Associated Press called it “the deadliest attack in one place since a Sept. 30 strike in Ukraine’s Zaporizhzhia region.” Josep Borrell, the European Union’s foreign policy chief, called the missile strike “inhumane aggression” because it directly targeted civilians and said that “There will be no impunity for these crimes.”

The only dissenting voice came from Ukraine, where Oleksiy Arestovich, then a senior advisor to Ukrainian President Volodymyr Zelensky, made the early suggestion that the missile may not have targeted the apartment building but may have struck it after being intercepted by Ukrainian air defenses.

Arestovich said in an interview that the incoming missile “was shot down. It apparently fell on the [apartment] block. But it exploded when falling.”

A spokesman for Ukraine’s high command says Ukraine lacks the ability to intercept Kh-22 missiles. Arestovich has now resigned as a presidential advisor, saying that his statement was “a fundamental mistake.”

On Facebook, Arestovich wrote,

“Everybody understands perfectly that the tragedy would not have happened if it was not for the Russian strike.”

“Nobody will blame Ukraine. Just like it was not blamed when our air defense missile fell in Poland, killing two Polish citizens,” he added.

When the Russian missile landed in Poland, Ukraine dissented from the accepted analysis that the missile was shot down by Ukraine’s air defense system, risking an Article Five–triggered war with NATO; when the Russian missile struck the apartment building, Arestovich dissented from the accepted view that the missile was not shot down by Ukraine’s air defense system.

◆ Problem details ◆
In the passage about the missile strike on the apartment building, what does a spokesman for Ukraine's high command say Ukraine lacks?

◆ Source data ◆
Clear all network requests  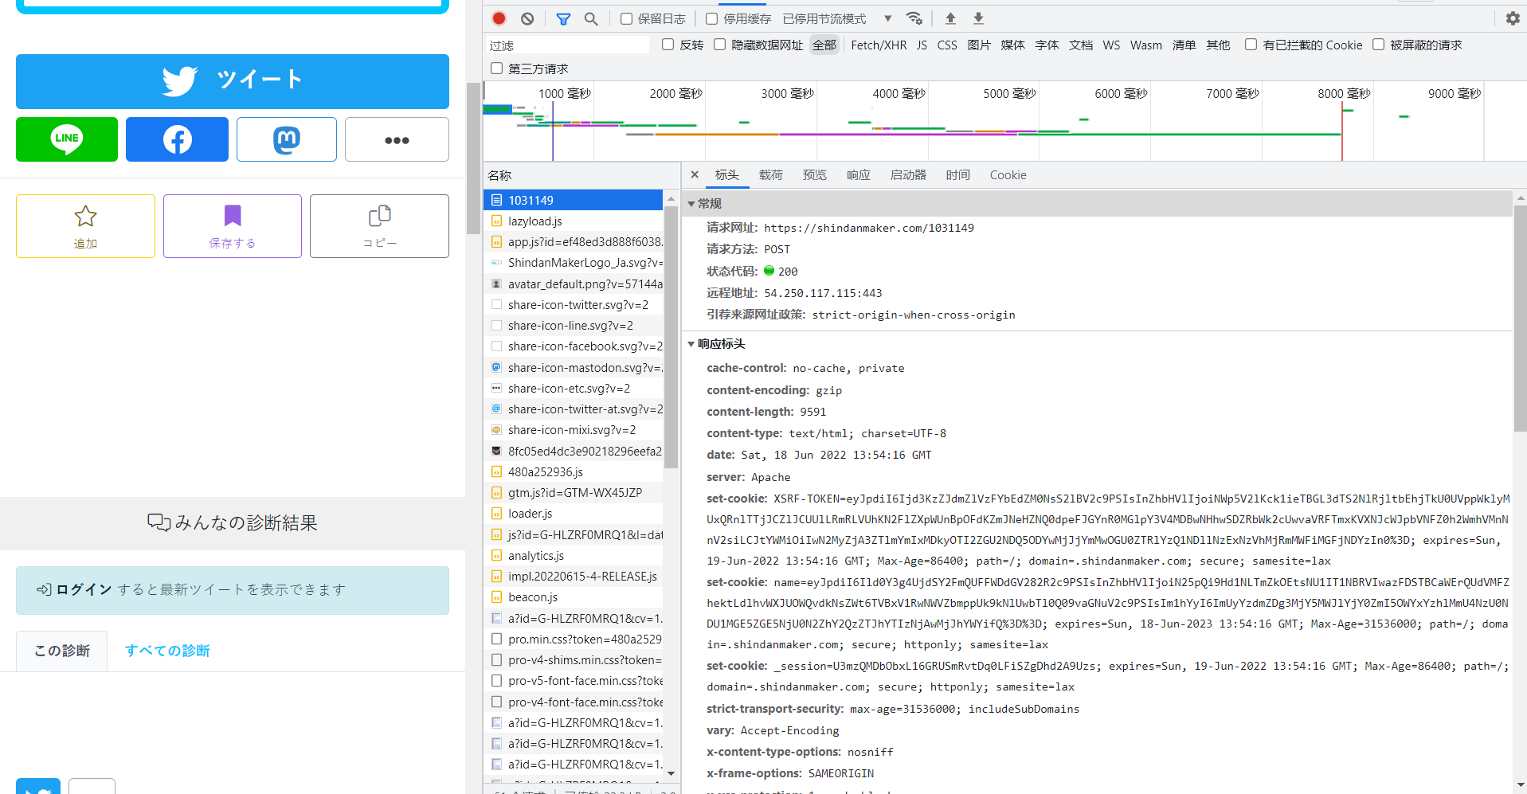coord(527,18)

◆ Exercise output ◆
The ability to intercept Kh-22 missiles.